-
Notifications
You must be signed in to change notification settings - Fork 146
CUDA library hijacking introduces ~82% performance overhead on training workloads #164
Description
Problem
The HAMi-core CUDA library hijacking layer introduces significant performance overhead on kernel-launch-intensive workloads. Testing with a benchmark that issues ~147,000 CUDA kernel launches per step (balanced_assign with K=8192, 3 stages) shows ~80% degradation in throughput compared to running without HAMi.

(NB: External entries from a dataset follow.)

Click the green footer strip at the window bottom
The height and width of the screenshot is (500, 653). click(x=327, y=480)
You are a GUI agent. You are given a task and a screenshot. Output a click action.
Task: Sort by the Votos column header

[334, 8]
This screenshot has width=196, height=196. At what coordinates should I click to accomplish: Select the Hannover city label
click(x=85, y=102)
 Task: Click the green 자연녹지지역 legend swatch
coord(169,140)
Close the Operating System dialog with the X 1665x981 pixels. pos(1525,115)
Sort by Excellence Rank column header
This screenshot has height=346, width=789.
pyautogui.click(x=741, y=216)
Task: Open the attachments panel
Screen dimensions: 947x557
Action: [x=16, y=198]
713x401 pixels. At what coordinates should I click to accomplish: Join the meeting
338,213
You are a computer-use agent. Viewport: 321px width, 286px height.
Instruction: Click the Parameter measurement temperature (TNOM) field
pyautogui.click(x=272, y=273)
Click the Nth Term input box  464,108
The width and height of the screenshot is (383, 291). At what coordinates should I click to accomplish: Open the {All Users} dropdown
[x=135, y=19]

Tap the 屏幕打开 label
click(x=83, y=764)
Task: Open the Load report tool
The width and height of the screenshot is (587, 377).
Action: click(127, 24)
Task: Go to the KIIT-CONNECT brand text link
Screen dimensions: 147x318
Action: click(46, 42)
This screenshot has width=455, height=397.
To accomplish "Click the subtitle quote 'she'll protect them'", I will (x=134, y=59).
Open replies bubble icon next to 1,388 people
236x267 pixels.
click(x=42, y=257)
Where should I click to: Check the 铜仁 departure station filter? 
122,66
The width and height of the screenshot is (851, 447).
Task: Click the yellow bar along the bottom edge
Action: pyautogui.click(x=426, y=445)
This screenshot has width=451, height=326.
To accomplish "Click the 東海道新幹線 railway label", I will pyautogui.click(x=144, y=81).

The overhead is not in the resource limiting logic itself, but in per-call bookkeeping (logging, status checks, shared memory reads, mutex acquisition) that executes on every intercepted CUDA API call regardless of whether limiting is active.
Reproducing the Issue
Save the script below as test_hami_slowdown.py and run:
# Without HAMi (baseline):
python test_hami_slowdown.py
# With HAMi:
LD_PRELOAD=/path/to/libvgpu.so python test_hami_slowdown.py
# Multi-GPU:
torchrun --nproc_per_node=N test_hami_slowdown.pyCompare the ms/step values between runs. The balanced_assign pattern launches ~147K kernels per step and is highly sensitive to per-kernel overhead.
test_hami_slowdown.py (click to expand)
"""
HAMi-core Slowdown Test — Single and Multi-GPU
Single GPU: python test_hami_slowdown.py
Multi GPU: torchrun --nproc_per_node=N test_hami_slowdown.py
Patterns:
1. balanced_assign vs argmin — per-GPU kernel launch overhead
2. dist.all_reduce sustained — DDP all_reduce overhead (multi-GPU only)
3. balanced_assign + all_reduce — combined simulated training step
Usage:
# Without HAMi:
torchrun --nproc_per_node=2 test_hami_slowdown.py
# With HAMi:
LD_PRELOAD=/path/to/libvgpu.so torchrun --nproc_per_node=2 test_hami_slowdown.py
"""
import os
import time
import threading
import subprocess
import statistics
import torch
import torch.nn.functional as F
import torch.distributed as dist
# ── Distributed setup ─────────────────────────────────────────────────────────
IS_DIST = "LOCAL_RANK" in os.environ
if IS_DIST:
dist.init_process_group(backend="nccl")
LOCAL_RANK = int(os.environ["LOCAL_RANK"])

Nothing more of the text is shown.